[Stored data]
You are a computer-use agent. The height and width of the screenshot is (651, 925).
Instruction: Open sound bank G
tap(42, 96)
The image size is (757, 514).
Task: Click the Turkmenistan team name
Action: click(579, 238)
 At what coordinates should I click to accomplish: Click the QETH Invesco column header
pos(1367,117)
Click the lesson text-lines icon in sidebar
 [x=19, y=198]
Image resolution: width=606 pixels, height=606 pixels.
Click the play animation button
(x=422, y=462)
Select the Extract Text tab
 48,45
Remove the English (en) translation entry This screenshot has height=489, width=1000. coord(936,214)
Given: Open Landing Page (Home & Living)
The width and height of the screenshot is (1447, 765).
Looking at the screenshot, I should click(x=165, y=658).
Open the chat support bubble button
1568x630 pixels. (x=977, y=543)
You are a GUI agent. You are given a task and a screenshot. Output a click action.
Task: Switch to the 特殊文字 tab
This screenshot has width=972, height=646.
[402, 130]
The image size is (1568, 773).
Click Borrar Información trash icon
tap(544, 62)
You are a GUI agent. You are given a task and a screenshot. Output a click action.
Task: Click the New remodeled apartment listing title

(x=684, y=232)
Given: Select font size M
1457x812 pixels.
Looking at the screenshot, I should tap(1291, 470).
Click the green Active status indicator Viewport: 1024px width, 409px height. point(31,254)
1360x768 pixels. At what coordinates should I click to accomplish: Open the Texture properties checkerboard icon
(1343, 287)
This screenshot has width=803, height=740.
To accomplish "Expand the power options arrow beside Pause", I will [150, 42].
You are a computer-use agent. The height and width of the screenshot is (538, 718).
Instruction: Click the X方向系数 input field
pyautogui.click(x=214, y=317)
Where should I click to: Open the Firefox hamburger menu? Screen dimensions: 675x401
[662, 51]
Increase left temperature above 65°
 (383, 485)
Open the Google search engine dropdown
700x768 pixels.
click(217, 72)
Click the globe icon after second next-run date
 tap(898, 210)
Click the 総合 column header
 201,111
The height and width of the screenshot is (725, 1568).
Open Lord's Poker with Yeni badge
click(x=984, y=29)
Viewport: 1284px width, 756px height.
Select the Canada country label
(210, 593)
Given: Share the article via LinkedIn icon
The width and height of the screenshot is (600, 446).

◆ Action item
Type out each entry above again, exactly.

◆ Exercise output
You are a computer-use agent. The height and width of the screenshot is (651, 925).
Instruction: Open sound bank G
tap(42, 96)
The image size is (757, 514).
Task: Click the Turkmenistan team name
Action: click(579, 238)
 At what coordinates should I click to accomplish: Click the QETH Invesco column header
pos(1367,117)
Click the lesson text-lines icon in sidebar
 [x=19, y=198]
Image resolution: width=606 pixels, height=606 pixels.
Click the play animation button
(x=422, y=462)
Select the Extract Text tab
 48,45
Remove the English (en) translation entry This screenshot has height=489, width=1000. coord(936,214)
Given: Open Landing Page (Home & Living)
The width and height of the screenshot is (1447, 765).
Looking at the screenshot, I should click(x=165, y=658).
Open the chat support bubble button
1568x630 pixels. (x=977, y=543)
You are a GUI agent. You are given a task and a screenshot. Output a click action.
Task: Switch to the 特殊文字 tab
This screenshot has width=972, height=646.
[402, 130]
The image size is (1568, 773).
Click Borrar Información trash icon
tap(544, 62)
You are a GUI agent. You are given a task and a screenshot. Output a click action.
Task: Click the New remodeled apartment listing title

(x=684, y=232)
Given: Select font size M
1457x812 pixels.
Looking at the screenshot, I should tap(1291, 470).
Click the green Active status indicator Viewport: 1024px width, 409px height. point(31,254)
1360x768 pixels. At what coordinates should I click to accomplish: Open the Texture properties checkerboard icon
(1343, 287)
This screenshot has width=803, height=740.
To accomplish "Expand the power options arrow beside Pause", I will [150, 42].
You are a computer-use agent. The height and width of the screenshot is (538, 718).
Instruction: Click the X方向系数 input field
pyautogui.click(x=214, y=317)
Where should I click to: Open the Firefox hamburger menu? Screen dimensions: 675x401
[662, 51]
Increase left temperature above 65°
 (383, 485)
Open the Google search engine dropdown
700x768 pixels.
click(217, 72)
Click the globe icon after second next-run date
 tap(898, 210)
Click the 総合 column header
 201,111
The height and width of the screenshot is (725, 1568).
Open Lord's Poker with Yeni badge
click(x=984, y=29)
Viewport: 1284px width, 756px height.
Select the Canada country label
(210, 593)
Given: Share the article via LinkedIn icon
The width and height of the screenshot is (600, 446).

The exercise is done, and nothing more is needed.